*SOURCE DATA:*
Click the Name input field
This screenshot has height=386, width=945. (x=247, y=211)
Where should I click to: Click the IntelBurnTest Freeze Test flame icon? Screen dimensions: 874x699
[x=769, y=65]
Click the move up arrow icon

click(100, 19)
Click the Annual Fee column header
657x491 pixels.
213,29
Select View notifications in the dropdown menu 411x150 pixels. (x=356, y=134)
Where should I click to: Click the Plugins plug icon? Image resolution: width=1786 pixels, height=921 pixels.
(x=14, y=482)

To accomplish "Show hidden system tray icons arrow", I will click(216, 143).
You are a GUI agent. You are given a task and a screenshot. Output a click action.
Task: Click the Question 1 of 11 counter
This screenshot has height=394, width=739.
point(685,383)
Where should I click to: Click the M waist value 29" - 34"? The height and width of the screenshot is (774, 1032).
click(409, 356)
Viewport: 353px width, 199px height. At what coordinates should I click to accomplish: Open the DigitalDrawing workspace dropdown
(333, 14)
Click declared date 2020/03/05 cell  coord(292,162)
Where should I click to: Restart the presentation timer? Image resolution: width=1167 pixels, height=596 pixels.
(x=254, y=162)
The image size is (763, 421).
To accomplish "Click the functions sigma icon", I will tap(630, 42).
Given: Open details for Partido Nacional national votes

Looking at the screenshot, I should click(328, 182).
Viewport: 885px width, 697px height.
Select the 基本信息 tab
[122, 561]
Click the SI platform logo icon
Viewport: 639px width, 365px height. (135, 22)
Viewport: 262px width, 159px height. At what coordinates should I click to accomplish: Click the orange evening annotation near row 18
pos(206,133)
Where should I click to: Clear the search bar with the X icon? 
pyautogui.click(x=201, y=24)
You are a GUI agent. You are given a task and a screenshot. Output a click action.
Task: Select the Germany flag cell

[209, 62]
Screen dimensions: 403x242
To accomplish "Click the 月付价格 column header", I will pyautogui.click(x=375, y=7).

*WHAT IS BEING ASKED:* Starting at the line where "Screen dimensions: 403x242" appears, write out every line exactly as it stands until the listing ends, and add nothing.

*REPLY:*
Screen dimensions: 403x242
To accomplish "Click the 月付价格 column header", I will pyautogui.click(x=375, y=7).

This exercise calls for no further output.